Challenge: Please turn the records starting at the line that contains "The width and" and ending at the line that contains "pyautogui.click(x=494, y=23)", both included, into a Markdown table with the columns Row and Record text. Skip any blank lines.

Records supplied:
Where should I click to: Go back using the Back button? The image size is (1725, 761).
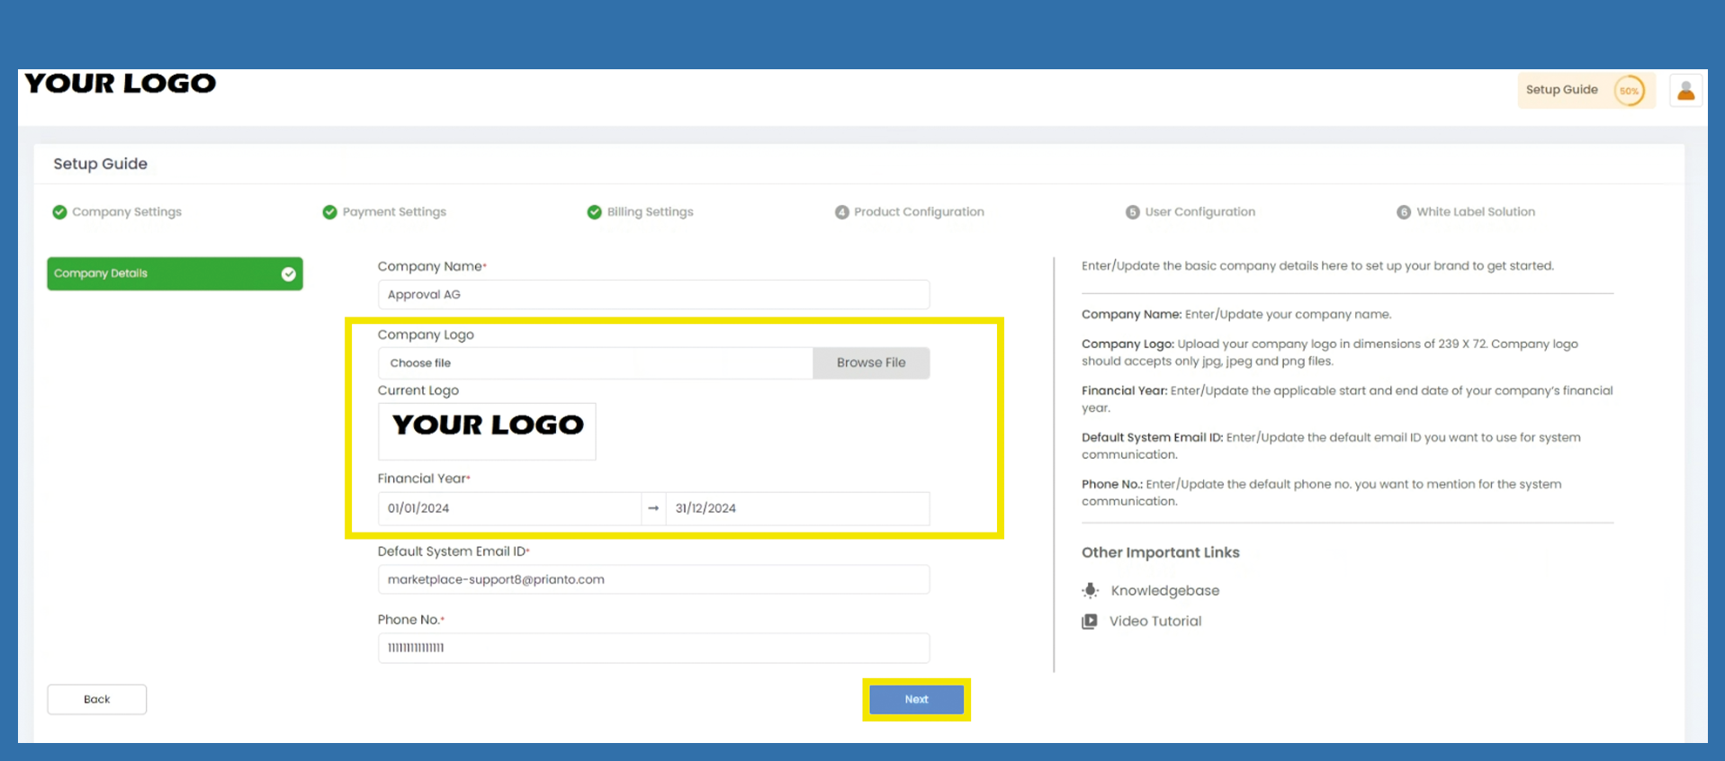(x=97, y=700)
* * *
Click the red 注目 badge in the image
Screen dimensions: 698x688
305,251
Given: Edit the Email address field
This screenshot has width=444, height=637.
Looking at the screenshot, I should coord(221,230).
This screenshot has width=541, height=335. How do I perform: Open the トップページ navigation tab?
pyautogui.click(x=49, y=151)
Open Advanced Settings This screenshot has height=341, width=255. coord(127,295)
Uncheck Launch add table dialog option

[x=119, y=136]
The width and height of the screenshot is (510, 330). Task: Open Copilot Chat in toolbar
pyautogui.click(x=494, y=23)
...
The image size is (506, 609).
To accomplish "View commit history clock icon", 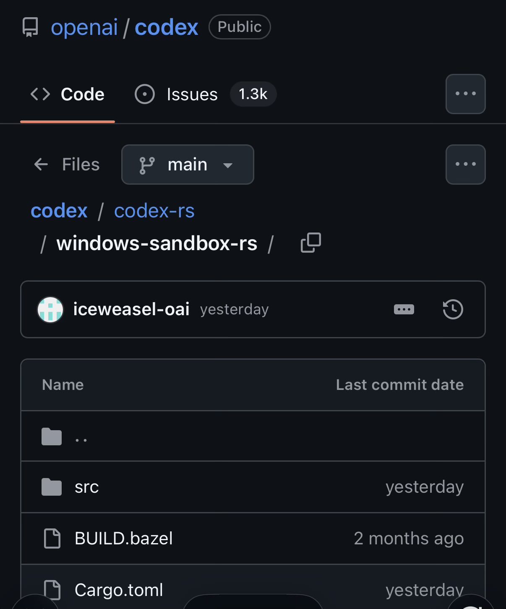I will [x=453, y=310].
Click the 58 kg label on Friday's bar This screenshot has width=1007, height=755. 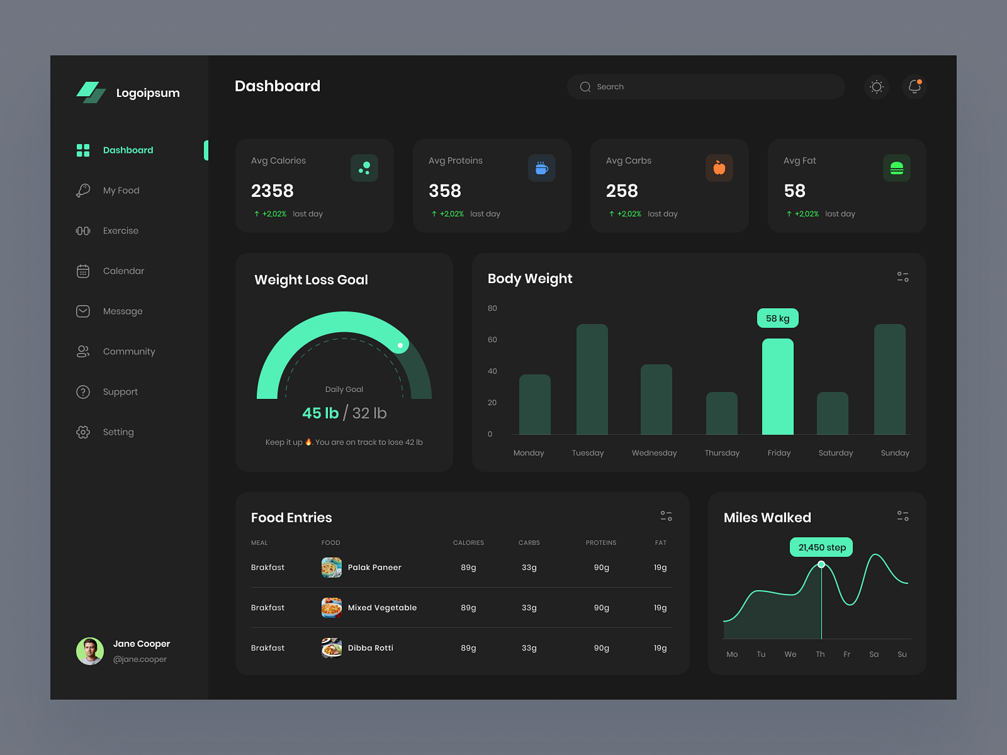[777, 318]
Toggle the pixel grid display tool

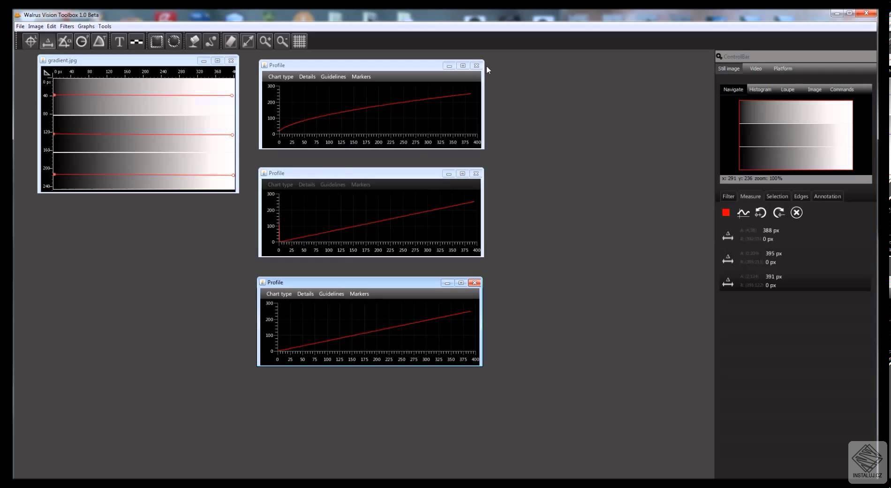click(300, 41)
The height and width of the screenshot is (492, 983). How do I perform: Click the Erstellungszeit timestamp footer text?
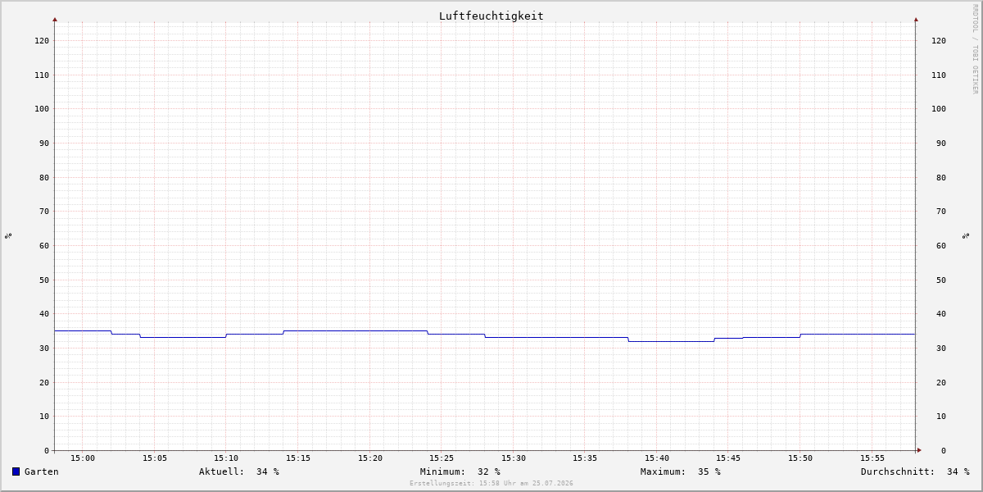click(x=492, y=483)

Task result:
| Row | Record text |
|---|---|
| 1 | The width and height of the screenshot is (510, 330). Task: Open Copilot Chat in toolbar |
| 2 | pyautogui.click(x=494, y=23) |